### Work order 1:
In the passage on a man fighting a chimp in a confined space, what chance does a man armed with a club have?
### Work order 2:
Reproduce the part of the chimp-fight passage that opens with the words containing "The first aspect" and closes with "maintain a grip.".

### Excerpted passage:
::::::::::

Locked in a phone booth (or equivalent almost-touching space) with a chimp for a fight to the finish:
[ul]
[li]a man with a gun – has a fair chance if he shoots immediately and his shot strikes a “fatal area” (heart or adjacent blood vessels, brain). No certainty though, and a pretty high likelihood of both parties failing to survive the encounter no matter where the first (or second, or third…) shots strike.[/li][li]a man with a knife – has a chance. Not a good chance, not even a fair chance, but a slim chance. Still a fair likelihood of neither surviving.[/li][li]a man with a club or other bludgeon – has virtually no chance. Oh, a tiny hint of a possible chance, like a snowball surviving in hell and totally dependent upon a tremendously lucky first strike. But no better.[/li][li]a man with bare hands – has no chance at all. If he survives, it will be because the chimp got bored before finishing the guy off. And even then he’ll bleed out without immediate and herculean medical intervention.[/li][/ul]
I’ve handled (professionally) some “non-human primates”. Mostly the smaller ones, not the great apes. But I’ve been present when others have handled those animals, observed and assisted. And there are two additional aspects beyond the matter of pure strength already discussed. Which, I will reiterate, is overwhelmingly in the chimp’s favor.
The first aspect is speed. These creatures are quick. No, not just quick, but profoundly, stupefyingly, fast. So fast that one will grab, rip, tear, bite, and twist your extremity or your face or your genitals before you can draw back a fist for a punch. And then do it again, even while your punch lands. And again. And again. Along with their speed, these animals are incredibly lithe. They will block your strikes or avoid them while still causing damage to you. And woe unto you if you try the bear hug technique. Those canines will rip you to bleeding shreds. At the same time, that powerful, agile, lithe creature will easily frustrate your efforts to maintain a grip.

::::::::::

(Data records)
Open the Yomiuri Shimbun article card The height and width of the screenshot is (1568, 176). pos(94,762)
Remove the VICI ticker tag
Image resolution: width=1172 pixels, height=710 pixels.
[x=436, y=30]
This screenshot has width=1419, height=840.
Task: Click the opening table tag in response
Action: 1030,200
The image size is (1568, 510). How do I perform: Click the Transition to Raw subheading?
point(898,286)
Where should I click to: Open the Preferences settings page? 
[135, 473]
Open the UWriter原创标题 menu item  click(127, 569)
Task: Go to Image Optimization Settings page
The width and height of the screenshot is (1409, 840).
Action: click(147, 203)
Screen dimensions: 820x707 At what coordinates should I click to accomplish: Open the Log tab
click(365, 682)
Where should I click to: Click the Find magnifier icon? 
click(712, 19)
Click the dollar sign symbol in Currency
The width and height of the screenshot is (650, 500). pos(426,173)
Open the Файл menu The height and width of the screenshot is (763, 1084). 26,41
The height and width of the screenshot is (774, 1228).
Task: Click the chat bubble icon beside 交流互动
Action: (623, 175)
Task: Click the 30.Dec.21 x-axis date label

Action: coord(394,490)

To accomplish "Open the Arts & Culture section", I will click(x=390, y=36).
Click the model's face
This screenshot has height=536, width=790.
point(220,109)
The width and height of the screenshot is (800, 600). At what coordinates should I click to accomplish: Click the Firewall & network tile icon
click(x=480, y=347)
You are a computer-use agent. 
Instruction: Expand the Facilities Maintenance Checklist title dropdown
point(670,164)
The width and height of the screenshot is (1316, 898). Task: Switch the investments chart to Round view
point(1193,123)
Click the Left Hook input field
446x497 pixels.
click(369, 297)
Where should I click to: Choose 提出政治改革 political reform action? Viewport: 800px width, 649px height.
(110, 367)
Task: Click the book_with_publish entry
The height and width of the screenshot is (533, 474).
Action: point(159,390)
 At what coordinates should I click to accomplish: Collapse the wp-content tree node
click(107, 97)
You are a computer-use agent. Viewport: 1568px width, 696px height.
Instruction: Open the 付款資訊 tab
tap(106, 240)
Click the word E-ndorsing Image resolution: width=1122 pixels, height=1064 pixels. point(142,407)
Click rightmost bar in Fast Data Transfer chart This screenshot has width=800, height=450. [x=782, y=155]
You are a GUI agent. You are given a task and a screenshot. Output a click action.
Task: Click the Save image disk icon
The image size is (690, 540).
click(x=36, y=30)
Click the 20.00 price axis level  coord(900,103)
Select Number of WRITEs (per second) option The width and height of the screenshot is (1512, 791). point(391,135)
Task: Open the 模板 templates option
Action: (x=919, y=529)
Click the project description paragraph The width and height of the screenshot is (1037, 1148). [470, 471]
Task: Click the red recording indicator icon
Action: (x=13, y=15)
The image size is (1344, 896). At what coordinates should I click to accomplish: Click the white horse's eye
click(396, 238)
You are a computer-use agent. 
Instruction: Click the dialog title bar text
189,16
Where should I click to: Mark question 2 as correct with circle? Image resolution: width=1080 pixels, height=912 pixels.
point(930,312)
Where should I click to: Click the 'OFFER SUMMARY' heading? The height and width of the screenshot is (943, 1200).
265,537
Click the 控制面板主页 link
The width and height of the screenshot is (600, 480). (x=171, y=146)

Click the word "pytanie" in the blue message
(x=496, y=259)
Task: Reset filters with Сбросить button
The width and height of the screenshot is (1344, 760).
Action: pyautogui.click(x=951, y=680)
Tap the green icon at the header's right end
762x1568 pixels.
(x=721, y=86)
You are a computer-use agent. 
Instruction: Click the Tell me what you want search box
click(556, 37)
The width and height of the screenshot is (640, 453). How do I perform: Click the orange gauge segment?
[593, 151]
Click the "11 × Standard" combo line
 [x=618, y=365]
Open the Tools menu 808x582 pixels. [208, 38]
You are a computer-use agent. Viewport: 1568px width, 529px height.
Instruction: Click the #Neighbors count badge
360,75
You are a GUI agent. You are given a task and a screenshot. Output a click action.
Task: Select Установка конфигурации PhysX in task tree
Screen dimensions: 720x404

::::::::::

### Written reply 1:
He has virtually no chance.

### Written reply 2:
The first aspect is speed. These creatures are quick. No, not just quick, but profoundly, stupefyingly, fast. So fast that one will grab, rip, tear, bite, and twist your extremity or your face or your genitals before you can draw back a fist for a punch. And then do it again, even while your punch lands. And again. And again. Along with their speed, these animals are incredibly lithe. They will block your strikes or avoid them while still causing damage to you. And woe unto you if you try the bear hug technique. Those canines will rip you to bleeding shreds. At the same time, that powerful, agile, lithe creature will easily frustrate your efforts to maintain a grip.